The Kurds, constituting one of the oldest nations of the Middle East, are in the spotlight in 2014 as they fiercely defend their territory against attacks by Islamic State, with the Syrian Kurdish town of Kobane becoming a symbol of Kurdish persistence and emerging unity.
The geographical area referred to as Kurdistan stretches across Turkey, Iraq, Iran, and Syria and covers an area of 410,000 square kilometres. They are the largest nation in the world without their own country.
Worldwide there are now some 35 million Kurds, about 5 million of whom live outside the geographical area referred to as Kurdistan, especially in Armenia and Azerbaijan but also in Europe—Germany has the largest Kurdish community, about 1 million—the United States, and Canada.
About 18 million Kurds live in Turkey, which is about one-fifth of Turkey’s population. The region with a predominantly Kurdish population covers about a quarter of the area of Turkey, or 195,000 square kilometres, and is situated in the east and southeast of the country. Diyarbak?r, the largest city in this region, has a million inhabitants. The city in Turkey with the most Kurds is Istanbul.

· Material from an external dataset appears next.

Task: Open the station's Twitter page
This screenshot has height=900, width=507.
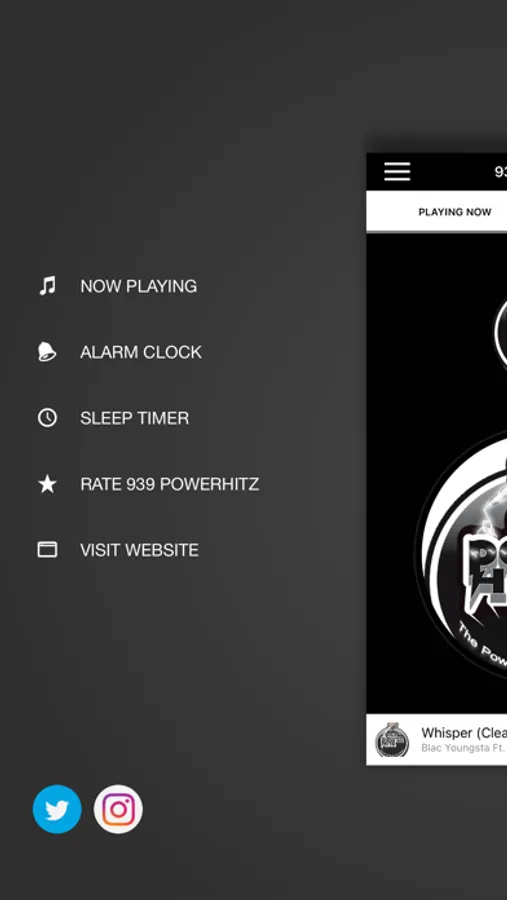Action: pyautogui.click(x=57, y=809)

Since 1984, news from the Kurdish region in Turkey has been dominated by the war between the Kurdistan Workers Party (PKK) and the Turkish state. Initially, the goal of the PKK, founded in 1978, was to establish an independent Kurdistan, but, in the 1990s, the group’s leader, Abdullah Öcalan, changed his objectives, and the PKK has since been fighting for autonomy within the Turkish state and for full respect for the cultural and linguistic rights of Kurds.
The PKK, which has enormous grass-roots support among Kurds in Turkey, has respected several ceasefires since Öcalan was captured in 1999 and imprisoned for life on the island of Imrali, in the Marmara Sea, south of Istanbul. The latest ceasefire began in early 2013. This was the first mutually agreed ceasefire, and since then both the PKK and the Turkish army have largely refrained from hostilities.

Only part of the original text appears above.